## Task material
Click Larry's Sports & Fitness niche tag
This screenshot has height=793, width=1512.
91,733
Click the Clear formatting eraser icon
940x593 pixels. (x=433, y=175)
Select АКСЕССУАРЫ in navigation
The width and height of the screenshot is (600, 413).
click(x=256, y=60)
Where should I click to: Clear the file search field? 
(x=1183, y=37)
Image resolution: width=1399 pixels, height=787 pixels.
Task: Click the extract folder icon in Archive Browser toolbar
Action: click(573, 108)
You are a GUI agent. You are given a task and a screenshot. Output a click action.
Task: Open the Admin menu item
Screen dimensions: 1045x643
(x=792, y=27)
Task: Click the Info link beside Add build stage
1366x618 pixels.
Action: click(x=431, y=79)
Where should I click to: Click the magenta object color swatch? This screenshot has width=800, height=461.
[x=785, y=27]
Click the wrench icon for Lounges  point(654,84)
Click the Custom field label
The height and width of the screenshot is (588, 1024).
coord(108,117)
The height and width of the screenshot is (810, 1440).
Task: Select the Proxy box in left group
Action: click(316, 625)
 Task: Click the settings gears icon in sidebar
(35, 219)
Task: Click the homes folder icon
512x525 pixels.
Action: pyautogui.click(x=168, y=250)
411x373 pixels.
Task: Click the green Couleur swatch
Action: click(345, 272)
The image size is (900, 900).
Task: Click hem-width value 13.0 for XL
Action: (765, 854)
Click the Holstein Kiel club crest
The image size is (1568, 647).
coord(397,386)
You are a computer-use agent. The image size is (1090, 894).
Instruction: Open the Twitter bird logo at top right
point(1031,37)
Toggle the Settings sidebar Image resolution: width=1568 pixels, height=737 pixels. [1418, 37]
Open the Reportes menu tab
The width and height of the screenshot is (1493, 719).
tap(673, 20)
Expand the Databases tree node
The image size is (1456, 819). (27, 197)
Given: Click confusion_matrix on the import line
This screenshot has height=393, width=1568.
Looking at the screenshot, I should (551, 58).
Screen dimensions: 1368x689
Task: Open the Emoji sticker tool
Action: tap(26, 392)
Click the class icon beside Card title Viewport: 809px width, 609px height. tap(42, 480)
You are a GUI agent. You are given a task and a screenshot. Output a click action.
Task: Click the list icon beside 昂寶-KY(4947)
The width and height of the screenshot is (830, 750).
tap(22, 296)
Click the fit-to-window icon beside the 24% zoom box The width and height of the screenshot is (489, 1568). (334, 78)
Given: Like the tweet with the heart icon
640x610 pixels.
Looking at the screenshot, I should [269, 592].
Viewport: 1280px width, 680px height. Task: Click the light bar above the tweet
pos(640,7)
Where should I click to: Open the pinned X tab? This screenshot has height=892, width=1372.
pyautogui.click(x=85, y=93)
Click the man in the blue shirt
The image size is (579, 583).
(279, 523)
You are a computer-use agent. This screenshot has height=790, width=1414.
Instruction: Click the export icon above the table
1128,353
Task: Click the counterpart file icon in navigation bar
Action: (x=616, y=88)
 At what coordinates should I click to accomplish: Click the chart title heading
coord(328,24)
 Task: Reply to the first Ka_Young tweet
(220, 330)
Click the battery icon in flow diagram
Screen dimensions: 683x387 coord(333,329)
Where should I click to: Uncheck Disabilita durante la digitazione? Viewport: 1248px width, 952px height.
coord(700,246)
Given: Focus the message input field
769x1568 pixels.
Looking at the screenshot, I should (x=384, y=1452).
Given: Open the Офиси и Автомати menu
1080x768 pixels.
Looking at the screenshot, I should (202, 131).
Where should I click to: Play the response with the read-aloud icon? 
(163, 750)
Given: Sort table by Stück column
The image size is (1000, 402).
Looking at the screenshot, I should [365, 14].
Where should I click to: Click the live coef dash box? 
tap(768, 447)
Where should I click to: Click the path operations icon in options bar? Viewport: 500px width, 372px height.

## Exercise goal
Filter the preceding entries down to the lines with "beside".

## Response for this exercise
Task: Click the Info link beside Add build stage
Click the class icon beside Card title Viewport: 809px width, 609px height. tap(42, 480)
Task: Click the list icon beside 昂寶-KY(4947)
Click the fit-to-window icon beside the 24% zoom box The width and height of the screenshot is (489, 1568). (334, 78)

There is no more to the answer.